- Opening Delimiter -

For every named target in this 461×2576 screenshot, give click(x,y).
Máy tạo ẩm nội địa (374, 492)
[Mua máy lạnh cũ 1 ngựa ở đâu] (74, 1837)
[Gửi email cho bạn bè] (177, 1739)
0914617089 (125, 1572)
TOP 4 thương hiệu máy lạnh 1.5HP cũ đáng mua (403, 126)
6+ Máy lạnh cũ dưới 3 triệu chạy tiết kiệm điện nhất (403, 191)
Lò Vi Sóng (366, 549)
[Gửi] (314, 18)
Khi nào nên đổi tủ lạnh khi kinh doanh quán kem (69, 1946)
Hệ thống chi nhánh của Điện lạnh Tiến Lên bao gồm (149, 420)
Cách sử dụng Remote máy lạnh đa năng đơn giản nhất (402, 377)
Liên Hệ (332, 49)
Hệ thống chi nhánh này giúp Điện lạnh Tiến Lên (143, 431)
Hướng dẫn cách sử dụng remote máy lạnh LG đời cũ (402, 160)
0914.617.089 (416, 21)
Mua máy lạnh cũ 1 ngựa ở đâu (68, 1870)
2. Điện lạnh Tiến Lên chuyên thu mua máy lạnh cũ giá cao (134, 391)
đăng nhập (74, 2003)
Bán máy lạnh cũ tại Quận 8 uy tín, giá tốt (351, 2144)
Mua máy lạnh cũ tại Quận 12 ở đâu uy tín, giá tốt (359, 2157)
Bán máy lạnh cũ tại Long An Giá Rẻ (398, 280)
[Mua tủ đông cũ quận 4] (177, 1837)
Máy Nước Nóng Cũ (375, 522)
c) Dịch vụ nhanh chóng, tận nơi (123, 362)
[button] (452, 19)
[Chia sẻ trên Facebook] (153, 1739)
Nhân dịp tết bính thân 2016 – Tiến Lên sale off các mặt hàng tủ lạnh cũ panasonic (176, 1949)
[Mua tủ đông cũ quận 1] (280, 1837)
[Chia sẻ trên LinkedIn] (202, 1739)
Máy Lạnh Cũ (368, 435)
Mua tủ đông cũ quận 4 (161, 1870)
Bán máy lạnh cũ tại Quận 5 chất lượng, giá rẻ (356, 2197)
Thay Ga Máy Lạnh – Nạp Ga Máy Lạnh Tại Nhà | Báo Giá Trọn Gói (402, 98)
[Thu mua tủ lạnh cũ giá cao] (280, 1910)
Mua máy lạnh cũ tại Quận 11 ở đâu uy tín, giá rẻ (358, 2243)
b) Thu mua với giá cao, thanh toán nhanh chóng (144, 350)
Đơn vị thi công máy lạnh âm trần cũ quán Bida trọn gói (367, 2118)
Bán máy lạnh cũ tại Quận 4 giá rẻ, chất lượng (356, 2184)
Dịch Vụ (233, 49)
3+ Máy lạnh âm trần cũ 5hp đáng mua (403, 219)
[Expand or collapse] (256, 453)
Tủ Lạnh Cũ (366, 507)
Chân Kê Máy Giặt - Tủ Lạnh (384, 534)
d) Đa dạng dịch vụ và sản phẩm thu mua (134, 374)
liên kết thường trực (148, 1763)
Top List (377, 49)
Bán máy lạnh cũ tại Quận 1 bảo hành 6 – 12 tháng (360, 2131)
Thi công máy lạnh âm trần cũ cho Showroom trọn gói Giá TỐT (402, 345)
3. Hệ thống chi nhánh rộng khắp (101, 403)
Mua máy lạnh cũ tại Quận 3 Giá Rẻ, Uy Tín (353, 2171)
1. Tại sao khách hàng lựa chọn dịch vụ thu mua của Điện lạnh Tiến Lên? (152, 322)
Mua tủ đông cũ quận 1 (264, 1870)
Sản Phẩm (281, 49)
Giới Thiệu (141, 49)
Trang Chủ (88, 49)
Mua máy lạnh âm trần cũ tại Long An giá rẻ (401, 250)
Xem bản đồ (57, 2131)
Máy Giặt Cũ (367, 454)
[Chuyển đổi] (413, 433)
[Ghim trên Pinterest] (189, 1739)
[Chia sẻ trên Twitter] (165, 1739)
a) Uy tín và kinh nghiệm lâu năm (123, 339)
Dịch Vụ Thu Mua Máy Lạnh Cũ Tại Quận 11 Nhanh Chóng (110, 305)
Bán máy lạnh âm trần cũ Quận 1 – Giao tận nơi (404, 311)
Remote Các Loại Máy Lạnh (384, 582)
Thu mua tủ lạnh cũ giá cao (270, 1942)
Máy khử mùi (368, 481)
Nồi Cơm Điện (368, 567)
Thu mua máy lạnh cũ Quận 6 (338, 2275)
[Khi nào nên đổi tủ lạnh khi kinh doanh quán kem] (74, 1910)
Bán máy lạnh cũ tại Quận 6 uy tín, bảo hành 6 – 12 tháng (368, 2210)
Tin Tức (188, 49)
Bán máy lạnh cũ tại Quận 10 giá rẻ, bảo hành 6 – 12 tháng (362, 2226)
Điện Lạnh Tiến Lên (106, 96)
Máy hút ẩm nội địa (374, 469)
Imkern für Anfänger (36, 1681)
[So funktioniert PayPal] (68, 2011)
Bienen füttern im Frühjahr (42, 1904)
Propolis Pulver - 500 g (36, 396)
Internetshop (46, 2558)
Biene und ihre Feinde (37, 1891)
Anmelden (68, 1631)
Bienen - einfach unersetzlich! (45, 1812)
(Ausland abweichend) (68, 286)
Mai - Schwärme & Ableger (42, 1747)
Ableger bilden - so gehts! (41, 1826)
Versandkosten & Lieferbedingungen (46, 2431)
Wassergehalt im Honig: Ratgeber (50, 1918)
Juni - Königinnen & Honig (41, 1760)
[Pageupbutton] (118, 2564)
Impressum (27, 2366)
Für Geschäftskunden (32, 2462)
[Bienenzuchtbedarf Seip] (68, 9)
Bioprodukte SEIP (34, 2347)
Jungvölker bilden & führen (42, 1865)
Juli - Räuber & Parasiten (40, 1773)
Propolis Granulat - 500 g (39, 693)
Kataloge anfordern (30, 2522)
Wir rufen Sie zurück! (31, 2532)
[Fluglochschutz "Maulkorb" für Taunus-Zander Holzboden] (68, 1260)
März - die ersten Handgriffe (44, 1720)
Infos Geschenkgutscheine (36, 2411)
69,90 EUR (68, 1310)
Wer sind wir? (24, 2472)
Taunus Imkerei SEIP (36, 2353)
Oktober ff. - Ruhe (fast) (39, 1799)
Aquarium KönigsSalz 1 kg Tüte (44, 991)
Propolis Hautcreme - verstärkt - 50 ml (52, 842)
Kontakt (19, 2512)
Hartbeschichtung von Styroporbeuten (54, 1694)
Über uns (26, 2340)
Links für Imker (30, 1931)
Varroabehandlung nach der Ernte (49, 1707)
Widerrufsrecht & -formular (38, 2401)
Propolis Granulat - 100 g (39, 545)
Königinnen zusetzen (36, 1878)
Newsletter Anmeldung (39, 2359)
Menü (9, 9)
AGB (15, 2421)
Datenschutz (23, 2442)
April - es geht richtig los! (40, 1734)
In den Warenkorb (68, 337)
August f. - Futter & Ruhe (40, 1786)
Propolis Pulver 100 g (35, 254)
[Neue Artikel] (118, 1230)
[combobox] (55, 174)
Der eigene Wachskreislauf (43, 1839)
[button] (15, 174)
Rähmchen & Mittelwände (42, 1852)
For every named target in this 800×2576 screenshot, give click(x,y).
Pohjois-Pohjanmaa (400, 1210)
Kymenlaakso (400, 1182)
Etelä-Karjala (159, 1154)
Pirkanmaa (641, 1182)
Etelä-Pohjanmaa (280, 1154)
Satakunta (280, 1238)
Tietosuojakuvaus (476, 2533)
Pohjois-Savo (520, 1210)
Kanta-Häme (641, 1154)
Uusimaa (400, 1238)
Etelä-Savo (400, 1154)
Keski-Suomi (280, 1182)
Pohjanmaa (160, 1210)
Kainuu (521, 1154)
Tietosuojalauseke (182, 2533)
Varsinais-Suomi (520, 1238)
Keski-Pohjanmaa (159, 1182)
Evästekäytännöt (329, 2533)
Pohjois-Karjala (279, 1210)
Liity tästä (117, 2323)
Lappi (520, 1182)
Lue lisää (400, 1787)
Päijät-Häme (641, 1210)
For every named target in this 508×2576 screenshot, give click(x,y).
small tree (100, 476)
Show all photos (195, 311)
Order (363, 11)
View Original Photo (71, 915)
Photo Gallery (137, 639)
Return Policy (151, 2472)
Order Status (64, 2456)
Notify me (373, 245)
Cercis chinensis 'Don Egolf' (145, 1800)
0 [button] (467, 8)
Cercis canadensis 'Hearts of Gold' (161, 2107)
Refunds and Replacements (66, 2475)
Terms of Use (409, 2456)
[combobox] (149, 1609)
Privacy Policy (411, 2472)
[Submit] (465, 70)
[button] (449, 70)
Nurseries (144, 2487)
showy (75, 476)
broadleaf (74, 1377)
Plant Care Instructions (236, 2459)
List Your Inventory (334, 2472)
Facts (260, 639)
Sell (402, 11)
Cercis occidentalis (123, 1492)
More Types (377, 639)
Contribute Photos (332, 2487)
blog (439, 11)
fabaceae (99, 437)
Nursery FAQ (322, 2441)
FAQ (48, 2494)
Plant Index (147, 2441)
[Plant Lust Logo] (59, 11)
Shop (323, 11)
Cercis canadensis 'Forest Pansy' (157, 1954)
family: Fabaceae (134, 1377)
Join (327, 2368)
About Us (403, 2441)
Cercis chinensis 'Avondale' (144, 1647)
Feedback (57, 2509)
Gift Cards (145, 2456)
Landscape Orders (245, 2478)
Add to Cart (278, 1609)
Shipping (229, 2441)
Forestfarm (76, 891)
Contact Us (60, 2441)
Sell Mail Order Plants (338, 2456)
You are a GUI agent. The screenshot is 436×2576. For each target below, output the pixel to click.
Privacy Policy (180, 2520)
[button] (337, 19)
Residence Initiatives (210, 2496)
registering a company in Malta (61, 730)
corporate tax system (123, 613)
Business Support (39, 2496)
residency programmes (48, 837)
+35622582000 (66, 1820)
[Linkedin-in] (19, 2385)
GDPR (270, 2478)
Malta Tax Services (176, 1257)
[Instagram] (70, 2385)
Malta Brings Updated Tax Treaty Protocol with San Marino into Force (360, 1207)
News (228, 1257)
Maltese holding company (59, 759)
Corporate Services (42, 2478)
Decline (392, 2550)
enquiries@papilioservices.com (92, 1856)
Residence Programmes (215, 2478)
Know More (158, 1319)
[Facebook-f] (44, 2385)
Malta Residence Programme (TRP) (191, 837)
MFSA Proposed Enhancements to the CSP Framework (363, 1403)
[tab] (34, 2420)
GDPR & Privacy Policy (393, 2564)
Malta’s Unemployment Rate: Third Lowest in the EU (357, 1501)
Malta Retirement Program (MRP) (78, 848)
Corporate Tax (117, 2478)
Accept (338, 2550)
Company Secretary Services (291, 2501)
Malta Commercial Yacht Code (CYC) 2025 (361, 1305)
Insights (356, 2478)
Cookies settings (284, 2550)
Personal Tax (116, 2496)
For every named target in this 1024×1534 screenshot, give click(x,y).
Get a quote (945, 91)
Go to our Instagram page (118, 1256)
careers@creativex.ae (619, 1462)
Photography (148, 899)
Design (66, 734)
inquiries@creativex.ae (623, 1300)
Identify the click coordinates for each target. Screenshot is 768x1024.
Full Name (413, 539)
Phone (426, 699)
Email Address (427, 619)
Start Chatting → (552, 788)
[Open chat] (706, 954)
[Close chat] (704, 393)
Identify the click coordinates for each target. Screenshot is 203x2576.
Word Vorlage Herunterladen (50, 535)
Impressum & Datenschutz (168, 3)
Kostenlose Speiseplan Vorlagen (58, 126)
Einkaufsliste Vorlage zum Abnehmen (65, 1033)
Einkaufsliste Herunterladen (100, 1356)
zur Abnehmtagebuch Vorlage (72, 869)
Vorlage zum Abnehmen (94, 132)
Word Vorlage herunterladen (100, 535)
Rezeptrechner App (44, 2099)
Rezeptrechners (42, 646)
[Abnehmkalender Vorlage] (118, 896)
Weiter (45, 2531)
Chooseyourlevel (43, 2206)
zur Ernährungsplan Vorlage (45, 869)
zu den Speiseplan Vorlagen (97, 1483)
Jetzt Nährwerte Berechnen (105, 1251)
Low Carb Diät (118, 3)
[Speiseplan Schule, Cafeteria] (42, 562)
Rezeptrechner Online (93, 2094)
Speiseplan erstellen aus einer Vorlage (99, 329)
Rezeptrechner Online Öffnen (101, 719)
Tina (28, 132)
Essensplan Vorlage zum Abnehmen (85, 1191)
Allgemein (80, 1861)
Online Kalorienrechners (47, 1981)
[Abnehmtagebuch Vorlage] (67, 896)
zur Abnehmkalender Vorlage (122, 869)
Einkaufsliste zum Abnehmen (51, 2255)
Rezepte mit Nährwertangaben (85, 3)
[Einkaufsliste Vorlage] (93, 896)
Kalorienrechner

- Closing Delimiter -

* _WORK INSTRUCTIONS_:
Each line from the one that includes "Malta Commercial Yacht" down to the close of the records above is to be given again exactly, and no other line is to appear.

* _TASK SOLUTION_:
Malta Commercial Yacht Code (CYC) 2025 (361, 1305)
Insights (356, 2478)
Cookies settings (284, 2550)
Personal Tax (116, 2496)
For every named target in this 1024×1534 screenshot, give click(x,y).
Get a quote (945, 91)
Go to our Instagram page (118, 1256)
careers@creativex.ae (619, 1462)
Photography (148, 899)
Design (66, 734)
inquiries@creativex.ae (623, 1300)
Identify the click coordinates for each target. Screenshot is 768x1024.
Full Name (413, 539)
Phone (426, 699)
Email Address (427, 619)
Start Chatting → (552, 788)
[Open chat] (706, 954)
[Close chat] (704, 393)
Identify the click coordinates for each target. Screenshot is 203x2576.
Word Vorlage Herunterladen (50, 535)
Impressum & Datenschutz (168, 3)
Kostenlose Speiseplan Vorlagen (58, 126)
Einkaufsliste Vorlage zum Abnehmen (65, 1033)
Einkaufsliste Herunterladen (100, 1356)
zur Abnehmtagebuch Vorlage (72, 869)
Vorlage zum Abnehmen (94, 132)
Word Vorlage herunterladen (100, 535)
Rezeptrechner App (44, 2099)
Rezeptrechners (42, 646)
[Abnehmkalender Vorlage] (118, 896)
Weiter (45, 2531)
Chooseyourlevel (43, 2206)
zur Ernährungsplan Vorlage (45, 869)
zu den Speiseplan Vorlagen (97, 1483)
Jetzt Nährwerte Berechnen (105, 1251)
Low Carb Diät (118, 3)
[Speiseplan Schule, Cafeteria] (42, 562)
Rezeptrechner Online (93, 2094)
Speiseplan erstellen aus einer Vorlage (99, 329)
Rezeptrechner Online Öffnen (101, 719)
Tina (28, 132)
Essensplan Vorlage zum Abnehmen (85, 1191)
Allgemein (80, 1861)
Online Kalorienrechners (47, 1981)
[Abnehmtagebuch Vorlage] (67, 896)
zur Abnehmkalender Vorlage (122, 869)
Einkaufsliste zum Abnehmen (51, 2255)
Rezepte mit Nährwertangaben (85, 3)
[Einkaufsliste Vorlage] (93, 896)
Kalorienrechner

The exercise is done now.